Data ▸
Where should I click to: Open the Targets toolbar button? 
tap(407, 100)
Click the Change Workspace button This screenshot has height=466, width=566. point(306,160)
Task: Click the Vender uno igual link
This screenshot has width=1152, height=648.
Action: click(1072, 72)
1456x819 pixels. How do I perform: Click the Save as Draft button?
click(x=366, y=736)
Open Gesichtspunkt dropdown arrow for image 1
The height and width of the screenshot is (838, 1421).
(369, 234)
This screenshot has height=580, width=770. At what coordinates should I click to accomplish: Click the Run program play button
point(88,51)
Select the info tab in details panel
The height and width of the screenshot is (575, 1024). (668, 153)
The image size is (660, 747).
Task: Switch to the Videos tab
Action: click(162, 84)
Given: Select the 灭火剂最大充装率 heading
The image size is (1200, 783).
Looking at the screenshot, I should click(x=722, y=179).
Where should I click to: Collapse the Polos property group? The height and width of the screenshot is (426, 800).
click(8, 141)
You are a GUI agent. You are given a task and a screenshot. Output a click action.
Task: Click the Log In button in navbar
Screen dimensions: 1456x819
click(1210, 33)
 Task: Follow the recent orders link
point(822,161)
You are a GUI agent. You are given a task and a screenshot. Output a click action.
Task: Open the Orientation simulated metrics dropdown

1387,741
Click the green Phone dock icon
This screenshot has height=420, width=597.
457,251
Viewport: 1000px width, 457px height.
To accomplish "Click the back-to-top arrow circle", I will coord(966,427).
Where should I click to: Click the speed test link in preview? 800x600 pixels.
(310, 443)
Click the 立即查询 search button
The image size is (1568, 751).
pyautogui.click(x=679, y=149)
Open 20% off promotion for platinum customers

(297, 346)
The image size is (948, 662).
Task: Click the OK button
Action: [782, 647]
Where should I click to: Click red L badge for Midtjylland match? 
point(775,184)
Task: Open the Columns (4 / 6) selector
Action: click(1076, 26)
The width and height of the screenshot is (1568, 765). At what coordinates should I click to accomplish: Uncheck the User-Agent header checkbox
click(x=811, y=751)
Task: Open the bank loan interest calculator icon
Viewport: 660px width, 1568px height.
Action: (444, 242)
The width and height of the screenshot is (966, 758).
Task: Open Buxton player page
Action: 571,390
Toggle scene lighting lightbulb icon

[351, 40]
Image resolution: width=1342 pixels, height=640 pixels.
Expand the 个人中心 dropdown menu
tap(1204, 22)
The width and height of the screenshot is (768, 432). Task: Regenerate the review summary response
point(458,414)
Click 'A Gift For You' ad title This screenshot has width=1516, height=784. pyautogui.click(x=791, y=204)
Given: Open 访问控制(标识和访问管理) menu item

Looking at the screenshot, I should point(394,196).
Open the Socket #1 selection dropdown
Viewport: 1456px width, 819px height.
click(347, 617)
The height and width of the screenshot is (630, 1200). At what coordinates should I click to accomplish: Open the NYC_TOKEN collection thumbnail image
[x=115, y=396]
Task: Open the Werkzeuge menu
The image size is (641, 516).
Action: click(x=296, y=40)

Objective ▸ Reproduce the data above word for word, everything from the line containing "Open Gesichtspunkt dropdown arrow for image 1" down to the line containing "point(88,51)", including both of those lines.

Correct answer ▸
Open Gesichtspunkt dropdown arrow for image 1
The height and width of the screenshot is (838, 1421).
(369, 234)
This screenshot has height=580, width=770. At what coordinates should I click to accomplish: Click the Run program play button
point(88,51)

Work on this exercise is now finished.